Introduction: How Computers "Read" This Text

Have you ever wondered how a computer, which only understands binary (1s and 0s), knows that a specific pattern of electricity means the letter 'A' or a 'smiley face' emoji?
In this chapter, we explore character representation. You will learn how computers use "codebooks" called character sets to translate human language into bits and bytes. It’s like a secret language where every letter has its own unique ID number!


1. What is a Character Set?

A character set is a defined list of characters recognized by the computer hardware and software. Each character is assigned a unique code (a number). When you press a key on your keyboard, the computer doesn't see a letter; it sees that unique number represented as a bit pattern.
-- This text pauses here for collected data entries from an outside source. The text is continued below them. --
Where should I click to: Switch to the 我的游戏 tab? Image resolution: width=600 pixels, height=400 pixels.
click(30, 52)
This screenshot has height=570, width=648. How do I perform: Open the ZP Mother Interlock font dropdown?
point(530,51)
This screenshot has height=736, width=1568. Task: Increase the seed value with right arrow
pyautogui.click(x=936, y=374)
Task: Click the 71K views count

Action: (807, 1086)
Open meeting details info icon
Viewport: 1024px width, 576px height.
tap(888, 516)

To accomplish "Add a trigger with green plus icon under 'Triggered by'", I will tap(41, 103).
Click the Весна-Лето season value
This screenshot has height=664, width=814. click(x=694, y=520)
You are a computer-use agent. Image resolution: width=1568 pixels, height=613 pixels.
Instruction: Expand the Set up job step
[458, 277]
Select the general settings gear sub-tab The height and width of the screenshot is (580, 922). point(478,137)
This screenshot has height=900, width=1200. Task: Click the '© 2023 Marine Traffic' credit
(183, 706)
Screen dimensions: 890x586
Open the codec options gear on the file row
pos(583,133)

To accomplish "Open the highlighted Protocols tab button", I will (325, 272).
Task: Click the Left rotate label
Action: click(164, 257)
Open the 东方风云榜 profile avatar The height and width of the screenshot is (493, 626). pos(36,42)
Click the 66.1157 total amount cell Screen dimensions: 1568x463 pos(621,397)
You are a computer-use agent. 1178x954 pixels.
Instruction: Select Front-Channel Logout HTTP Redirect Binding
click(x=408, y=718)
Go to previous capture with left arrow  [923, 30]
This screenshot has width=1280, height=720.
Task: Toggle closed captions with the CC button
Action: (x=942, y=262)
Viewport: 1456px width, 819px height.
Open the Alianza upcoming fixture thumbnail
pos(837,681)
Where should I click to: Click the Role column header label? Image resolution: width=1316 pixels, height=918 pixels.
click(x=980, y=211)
Analogy: Think of a character set like a restaurant menu. You might want "Pizza," but the waiter writes down "Number 14." As long as the kitchen (the computer) has the same menu, they know exactly what to make!

Key Points to Remember:

  • Every character (letter, number, or symbol) has a unique number.
  • These numbers are stored in the computer's memory as binary.

2. ASCII: The "Old School" Standard

ASCII (American Standard Code for Information Interchange) was one of the first major character sets. It is a 7-bit encoding system.

The Math: Because it uses 7 bits, it can represent \( 2^7 = 128 \) different characters.
This includes:

  • The English alphabet (uppercase and lowercase)
  • Numbers (0-9)
  • Common punctuation (like ! , . ?)
  • Control characters (invisible commands like "Enter" or "Delete")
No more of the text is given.